In the 90s, there was the War of the Wales, a conflict fought exclusively on the front pages of the nation's newspapers, as Prince Charles and Diana, Princess of Wales battled it out in brutal PR fashion. (He was a cold-blooded philanderer! She was an unbalanced crackpot who loved psychics!)
Then came two decades of peace when the biggest crises for Buckingham Palace involved Prince Andrew's odious choice in friends, Sarah, Duchess of York's insatiable need for cash and the sad demise of the Queen's final generation of corgis.
But is a new front about to erupt?
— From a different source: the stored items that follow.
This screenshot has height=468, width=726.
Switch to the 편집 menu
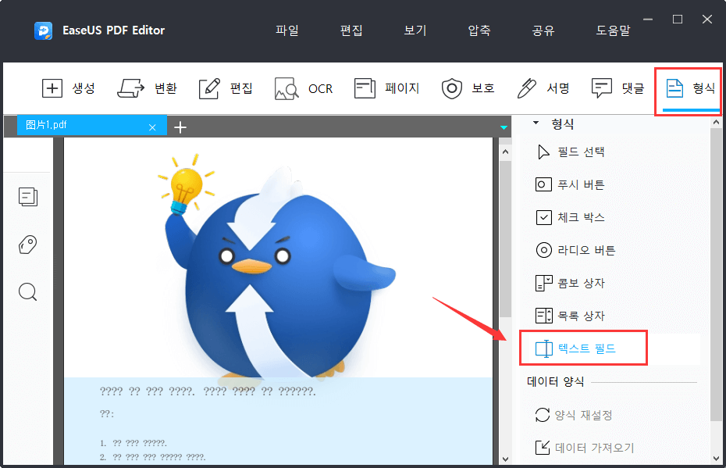351,30
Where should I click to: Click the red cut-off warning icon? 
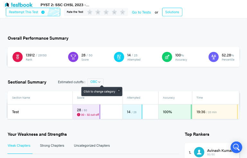78,115
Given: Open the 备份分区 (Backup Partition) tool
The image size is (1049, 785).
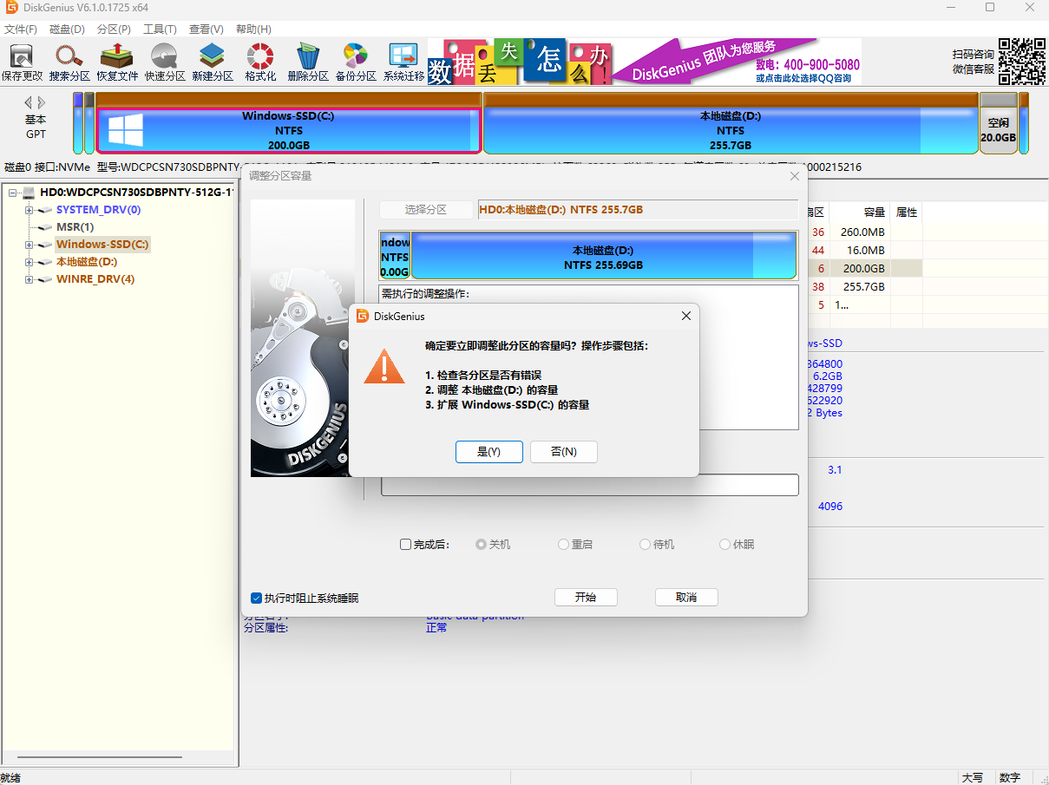Looking at the screenshot, I should pyautogui.click(x=356, y=62).
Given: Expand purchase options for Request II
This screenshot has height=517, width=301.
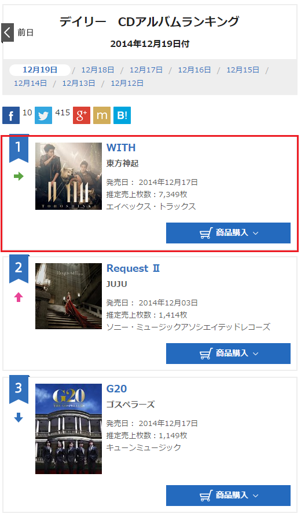Looking at the screenshot, I should [x=228, y=354].
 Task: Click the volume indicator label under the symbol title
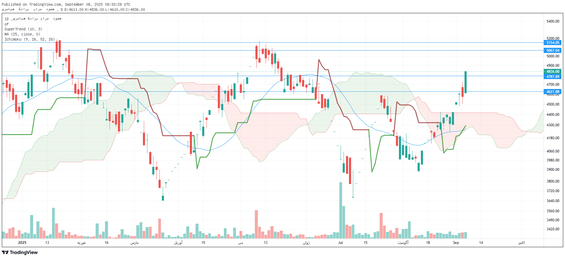[x=7, y=24]
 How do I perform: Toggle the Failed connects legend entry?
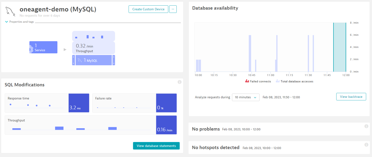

Should someone right now be outfitting the footmen in battle fatigues and teaching them how to re-tweet?
This week New York's magazine The Cut published a 6500-word interview with Meghan, Duchess of Sussex (her first such magazine outing since joining the royal family) which showcases in truly masterful fashion that the 41-year-old's favourite and, by and large, only topic of conversation is herself.
Now, much of the hubbub that has followed the piece's publication has centred on the fact that, according to the duchess, her marriage to Prince Harry was a source of similar celebration in South Africa to Nelson Mandela's release from prison. (The Nobel Peace Prize winner's grandson Zwelivelile "Mandla" Mandela has pushed back against her extraordinary claim, telling the Daily Mail that her marriage to a "white prince" did not compare to the ending of apartheid, surely a statement that should go without saying).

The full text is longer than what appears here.